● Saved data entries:
-------
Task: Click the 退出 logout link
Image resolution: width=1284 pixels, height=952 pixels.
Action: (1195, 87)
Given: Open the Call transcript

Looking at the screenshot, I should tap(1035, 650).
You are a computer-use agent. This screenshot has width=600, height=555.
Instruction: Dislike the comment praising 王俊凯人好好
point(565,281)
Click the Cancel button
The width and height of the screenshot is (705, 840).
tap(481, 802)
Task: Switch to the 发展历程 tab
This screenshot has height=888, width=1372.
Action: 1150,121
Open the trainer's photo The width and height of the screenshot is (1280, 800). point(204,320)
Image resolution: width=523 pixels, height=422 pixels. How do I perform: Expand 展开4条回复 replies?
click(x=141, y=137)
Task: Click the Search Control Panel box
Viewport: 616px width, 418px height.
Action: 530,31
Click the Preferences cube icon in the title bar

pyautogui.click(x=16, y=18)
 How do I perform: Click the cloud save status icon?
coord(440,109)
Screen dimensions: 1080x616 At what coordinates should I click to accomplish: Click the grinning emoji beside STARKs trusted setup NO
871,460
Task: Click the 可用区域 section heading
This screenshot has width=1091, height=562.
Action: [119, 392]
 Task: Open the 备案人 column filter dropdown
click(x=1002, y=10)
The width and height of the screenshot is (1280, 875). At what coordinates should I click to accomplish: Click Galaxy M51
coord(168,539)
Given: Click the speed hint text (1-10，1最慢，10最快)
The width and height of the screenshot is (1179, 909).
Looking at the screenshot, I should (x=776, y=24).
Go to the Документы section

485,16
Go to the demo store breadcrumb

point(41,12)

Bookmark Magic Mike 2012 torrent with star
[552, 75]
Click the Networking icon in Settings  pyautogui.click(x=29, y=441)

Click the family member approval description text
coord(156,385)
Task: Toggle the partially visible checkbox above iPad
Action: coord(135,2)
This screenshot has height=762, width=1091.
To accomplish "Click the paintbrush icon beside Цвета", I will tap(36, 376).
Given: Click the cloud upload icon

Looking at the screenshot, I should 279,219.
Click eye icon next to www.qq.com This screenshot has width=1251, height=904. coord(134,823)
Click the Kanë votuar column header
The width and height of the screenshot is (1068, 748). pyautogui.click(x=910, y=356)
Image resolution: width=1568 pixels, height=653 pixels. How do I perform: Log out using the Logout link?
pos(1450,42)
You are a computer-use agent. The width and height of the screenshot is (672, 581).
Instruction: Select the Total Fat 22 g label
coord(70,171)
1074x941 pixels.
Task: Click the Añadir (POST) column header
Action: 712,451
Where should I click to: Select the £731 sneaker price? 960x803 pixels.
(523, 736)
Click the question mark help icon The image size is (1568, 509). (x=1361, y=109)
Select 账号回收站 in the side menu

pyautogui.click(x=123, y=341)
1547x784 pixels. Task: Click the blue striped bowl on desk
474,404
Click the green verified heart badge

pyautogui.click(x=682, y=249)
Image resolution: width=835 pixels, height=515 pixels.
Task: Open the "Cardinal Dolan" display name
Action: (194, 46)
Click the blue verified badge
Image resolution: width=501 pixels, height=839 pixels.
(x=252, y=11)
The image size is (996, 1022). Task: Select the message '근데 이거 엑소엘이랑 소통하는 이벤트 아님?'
-------
● TASK OBJECTIVE:
The expected answer is a copy of each line above containing "agent".

● TASK ANSWER:
You are a computer-use agent. This screenshot has width=600, height=555.
You are a computer-use agent. The width and height of the screenshot is (672, 581).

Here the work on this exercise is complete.